AI for Target Identification
Finding the right protein to drug — how machine learning mines omics data for novel targets
Before you can design a drug, you need to know what to drug. Target identification — determining which protein, gene, or pathway to modulate in order to treat a disease — is the first and arguably most consequential step in drug discovery. If you choose the wrong target, every subsequent step is wasted. Historically, a substantial fraction of clinical trial failures are attributed to lack of efficacy, which often traces back to an insufficiently validated target.
What Target Identification Involves
A drug target is typically a protein whose activity contributes to a disease when dysregulated. The ideal target is causally involved in the disease (not merely correlated), is "druggable" (has a binding site amenable to small molecules or biologics), and can be modulated without unacceptable side effects. Identifying such targets requires integrating evidence from genetics, molecular biology, clinical data, and increasingly, large-scale omics datasets.
Traditional target identification relied heavily on academic research, literature mining, and hypothesis-driven experiments. A researcher might study a specific signaling pathway for years before proposing it as a drug target. This approach is deep but narrow and inherently biased toward well-studied biology.
Multi-Omics Approaches
The explosion of biological data — collectively termed "omics" — has created new opportunities for systematic target discovery. Genomics data, particularly from genome-wide association studies (GWAS), identifies genetic variants statistically associated with disease risk. If a loss-of-function variant in a gene protects against a disease, that gene's protein product is a compelling drug target. This logic underpinned the development of PCSK9 inhibitors for cardiovascular disease.
Transcriptomics (gene expression data from RNA sequencing) reveals which genes are abnormally active in disease states. By comparing gene expression in diseased versus healthy tissue, researchers can identify potential targets. Single-cell RNA sequencing adds resolution, showing which cell types within a tissue express a target.
Proteomics measures the actual protein levels and modifications in cells and tissues, providing a more direct readout of biology than gene expression alone. Mass spectrometry-based proteomics has matured significantly, and large-scale proteomic datasets are increasingly available.

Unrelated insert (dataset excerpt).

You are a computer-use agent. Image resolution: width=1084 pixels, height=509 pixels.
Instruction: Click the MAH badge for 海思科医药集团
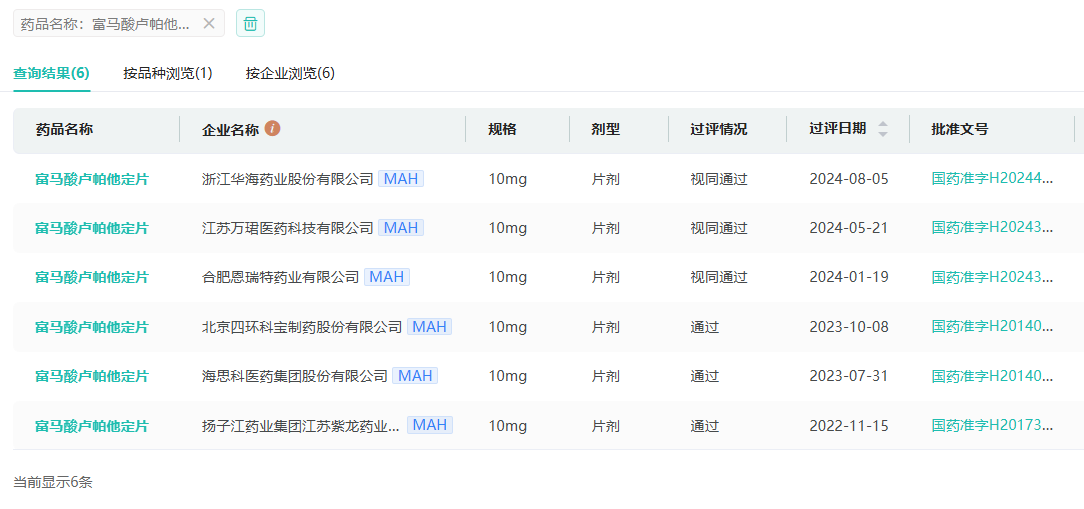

Integrating these data types — genomics, transcriptomics, proteomics, and others like metabolomics and epigenomics — is a natural fit for machine learning, which can detect patterns across high-dimensional datasets that are invisible to manual analysis.
Knowledge Graphs
Several AI drug discovery companies use knowledge graphs to integrate heterogeneous biological data for target identification. A knowledge graph represents entities (genes, proteins, diseases, drugs, pathways) as nodes and their relationships as edges, drawing from databases like UniProt, STRING, KEGG, and published literature.
BenevolentAI has been a prominent proponent of this approach. Their knowledge graph integrates structured data from biomedical databases with relationships extracted from scientific literature using natural language processing. Graph neural networks and reasoning algorithms traverse this graph to identify novel connections between diseases and potential targets. BenevolentAI used this approach to identify baricitinib (a JAK inhibitor already approved for rheumatoid arthritis) as a potential treatment for COVID-19, which was subsequently validated in clinical trials.
AI Platforms for Target Discovery
PandaOmics, developed by Insilico Medicine, is a target identification platform that applies deep learning to multi-omics data, text mining, and pathway analysis. It scores potential targets based on multiple lines of evidence — genetic association, expression changes, druggability, novelty, and existing clinical data — and provides ranked target lists for a given disease of interest. Insilico used PandaOmics to identify a novel target for idiopathic pulmonary fibrosis, leading to the development of INS018_055.
Other companies working on AI-driven target identification include Recursion, which uses phenomics (high-content cellular imaging at scale) to map biological perturbations and infer target-disease relationships, and Exscientia, which combined knowledge graph approaches with patient tissue analysis for target selection.
Causal Inference and Validation
One of the deepest challenges in target identification is distinguishing causal relationships from correlations. A gene may be differentially expressed in a disease without being a good drug target — it could be a consequence of the disease rather than a cause. Mendelian randomization, a statistical technique that uses genetic variants as natural experiments, can provide evidence for causal relationships between a gene and a disease outcome. Machine learning approaches are increasingly used to automate and scale causal inference from genetic and clinical data.
Ultimately, computational target identification must be validated experimentally. CRISPR-based gene knockout and knockdown experiments, patient-derived cell models, and animal disease models are used to confirm that modulating a predicted target has the desired therapeutic effect. The gap between computational prediction and biological validation remains significant, and high-confidence computational targets still have a meaningful failure rate in validation experiments.